Seelze. Der Arbeitskreis Integration wünscht sich, dass die fotografierten Männer und Frauen unterschiedlicher Nationen während der Ausstellungseröffnung als Gäste dabei sind, um mit den anderen Besuchern ins Gespräch zu kommen. „Es soll eine Begegnung zwischen Flüchtlingen und Bevölkerung werden, die Ängste nimmt und Vorurteile abbaut“, sagt die Integrationsbeauftragte der Stadt, Maria Baumeister, Initiatorin der Fotoausstellung.

Das von ihr ausgearbeitete Konzept hat auch die Region Hannover überzeugt, die das Projekt mit 1900 Euro aus dem Fördertopf für Integrationsprojekte unterstützt. Der Arbeitskreis plant auch, die Porträts nicht nur in Seelze, sondern als Wanderausstellung auch in allen anderen Stadtteilen zu zeigen. Den Termin für die Ausstellung will das Gremium während seiner nächsten Sitzung am Montag, 4. April, festlegen.

Gegründet hatte sich der Arbeitskreis bereits im November vergangenen Jahres. Hervorgegangen ist er aus dem Arbeitskreis Integration und Integrationslotsen. „Nachdem im Juni weitere 15 Integrationslotsen ausgebildet wurden, waren es irgendwann einfach zu viele Personen“, sagt Baumeister. Auch deshalb habe sich der Arbeitskreis Integration gegründet. In Anbetracht der stetig wachsenden Flüchtlingszahlen sei entschieden worden, zwei Arbeitskreise zu bilden. Da die Integrationslotsen stark mit der einzelfallbezogenen Unterstützung beschäftigt waren, konnten gesellschaftliche Themen kaum behandelt werden.

Der Arbeitskreis Integration setzt sich aus etwa 20 Mitgliedern aus unterschiedlichen Bereichen zusammen, die nach verschiedenen Kriterien ausgewählt wurden. Mit dabei sind Vertreter aus Politik, Verwaltung, Kirche, Polizei, Jugendpflege, Seniorenrat und Sport, außerdem zwei Integrationslotsen.

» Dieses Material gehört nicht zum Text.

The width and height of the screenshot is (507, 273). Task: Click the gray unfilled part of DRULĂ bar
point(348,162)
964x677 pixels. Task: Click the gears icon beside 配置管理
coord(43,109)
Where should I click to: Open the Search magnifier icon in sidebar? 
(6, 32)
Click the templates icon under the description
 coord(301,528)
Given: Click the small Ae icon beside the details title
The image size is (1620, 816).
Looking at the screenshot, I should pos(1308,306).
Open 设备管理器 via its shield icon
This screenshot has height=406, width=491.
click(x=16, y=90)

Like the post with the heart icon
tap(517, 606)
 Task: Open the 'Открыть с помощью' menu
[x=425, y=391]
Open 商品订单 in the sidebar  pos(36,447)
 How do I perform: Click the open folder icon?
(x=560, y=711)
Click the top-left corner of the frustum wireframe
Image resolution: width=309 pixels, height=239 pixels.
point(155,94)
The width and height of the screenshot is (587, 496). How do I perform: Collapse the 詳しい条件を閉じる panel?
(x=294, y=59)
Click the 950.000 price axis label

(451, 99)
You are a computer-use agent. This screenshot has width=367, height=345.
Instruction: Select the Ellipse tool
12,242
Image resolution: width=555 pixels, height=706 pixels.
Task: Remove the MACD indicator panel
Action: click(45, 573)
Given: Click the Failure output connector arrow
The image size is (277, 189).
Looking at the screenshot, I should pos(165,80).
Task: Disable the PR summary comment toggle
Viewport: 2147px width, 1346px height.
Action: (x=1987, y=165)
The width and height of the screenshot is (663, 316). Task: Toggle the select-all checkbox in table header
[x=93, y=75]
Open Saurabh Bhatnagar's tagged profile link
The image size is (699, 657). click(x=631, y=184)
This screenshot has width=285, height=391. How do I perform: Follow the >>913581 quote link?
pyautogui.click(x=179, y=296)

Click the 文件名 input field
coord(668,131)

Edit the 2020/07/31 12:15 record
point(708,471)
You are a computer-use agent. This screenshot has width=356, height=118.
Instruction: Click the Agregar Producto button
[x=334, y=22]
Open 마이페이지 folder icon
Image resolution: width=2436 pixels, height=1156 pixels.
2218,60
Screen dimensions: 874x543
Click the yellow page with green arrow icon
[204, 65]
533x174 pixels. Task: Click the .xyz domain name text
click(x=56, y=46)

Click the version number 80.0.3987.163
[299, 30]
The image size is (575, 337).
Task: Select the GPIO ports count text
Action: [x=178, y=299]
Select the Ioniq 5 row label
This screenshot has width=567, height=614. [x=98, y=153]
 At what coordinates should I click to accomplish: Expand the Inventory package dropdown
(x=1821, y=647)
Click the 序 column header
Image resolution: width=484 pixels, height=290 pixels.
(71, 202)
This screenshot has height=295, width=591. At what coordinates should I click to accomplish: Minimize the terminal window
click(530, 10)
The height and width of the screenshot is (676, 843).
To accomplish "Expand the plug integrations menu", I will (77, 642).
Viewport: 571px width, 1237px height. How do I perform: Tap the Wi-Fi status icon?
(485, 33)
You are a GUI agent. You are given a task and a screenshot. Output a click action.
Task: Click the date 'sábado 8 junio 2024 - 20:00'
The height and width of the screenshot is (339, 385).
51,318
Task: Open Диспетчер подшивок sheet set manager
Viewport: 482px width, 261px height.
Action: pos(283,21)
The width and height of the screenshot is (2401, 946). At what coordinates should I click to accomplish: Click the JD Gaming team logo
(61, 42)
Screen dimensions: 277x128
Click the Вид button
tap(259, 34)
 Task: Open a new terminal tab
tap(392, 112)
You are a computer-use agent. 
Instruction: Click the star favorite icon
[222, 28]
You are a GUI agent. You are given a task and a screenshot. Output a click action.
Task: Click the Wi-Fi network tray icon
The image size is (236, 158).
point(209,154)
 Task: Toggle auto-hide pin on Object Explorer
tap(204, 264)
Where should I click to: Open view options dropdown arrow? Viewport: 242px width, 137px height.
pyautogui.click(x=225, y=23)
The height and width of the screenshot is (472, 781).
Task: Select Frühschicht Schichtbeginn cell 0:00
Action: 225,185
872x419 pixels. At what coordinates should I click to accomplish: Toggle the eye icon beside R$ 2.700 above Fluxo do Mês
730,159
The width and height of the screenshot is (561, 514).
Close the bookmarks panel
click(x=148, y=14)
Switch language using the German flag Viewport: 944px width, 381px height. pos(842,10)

Dazu kommen Vertreter der am stärksten vertretenen Nationen in Seelze, das sind die Türkei, Polen und Russland. Angepasst an die aktuelle Flüchtlingssituation vervollständigen Vertreter von Flüchtlingen aus dem arabischen Raum, den afrikanischen Staaten und dem persischen Raum den Arbeitskreis.